DEVELOPMENT OF HEPATIC MICROSOMAL DRUGOXIDIZING ENZYMES IN IMMATURE MALE AND FEMALE RATS

¹ Department of Pharmacology and Therapeutics and Department of Pediatrics, McGill University, Montreal, Quebec, Canada

The activity of hepatic microsomal drug-metabolizing enzymes is known to be low at birth and for the first four to six weeks of life in rats. The present study examined differences in the pattern of maturation of the capacity for oxidation of a type I substrate (aminopyrine) and a type II substrate (aniline) in male and female rats. The results have been interpreted with respect to the increasing concentration of microsomal cytochrome P-450 and to the increasing activity of the microsomal electron transport enzymes, reduced nicotinamide adenine dinucleotide phosphate (NADPH) cytochrome P-450 reductase and NADPH cytochrome c reductase. The specific activities of microsomal aminopyrine N-demethylase and aniline p-hydroxylase showed a progressive increase in both sexes over a five-week period. After the age of three weeks, male rats demonstrated a higher activity for aminopyrine N-demethylation than did females. For aniline p-hydroxylation there was no significant difference between sexes, and both sexes achieved adult specific activity at five weeks of age.
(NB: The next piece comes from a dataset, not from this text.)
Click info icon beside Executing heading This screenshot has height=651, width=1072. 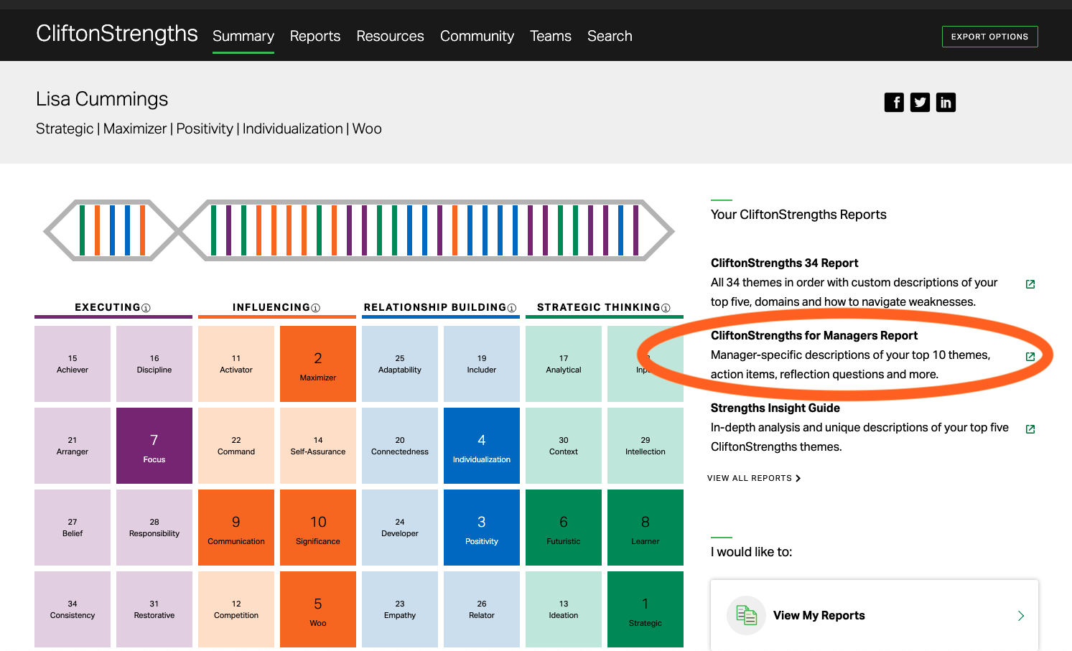(146, 308)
In males, the pattern of maturation of drug oxidation followed most closely the increasing mean specific activity of NADPH cytochrome P-450 reductase, while in females there was a closer relationship with the increasing mean specific activity of NADPH cytochrome c reductase. In both sexes there was poor correlation between increasing drug-oxidative activity and the increasing concentration of cytochrome P-450. In adult rats, the mean specific activities of aminopyrine N-demethylase and NADPH cytochrome P-450 reductase and the mean concentration of cytochrome P-450 were significantly lower in the female. For these three parameters, the significant sex-related difference developed between two and three weeks of age. The results obtained have been interpreted hypothetically to provide an estimate of the error incurred when drug dosage in newborn rats is calculated on the basis of body weight relative to adult weight.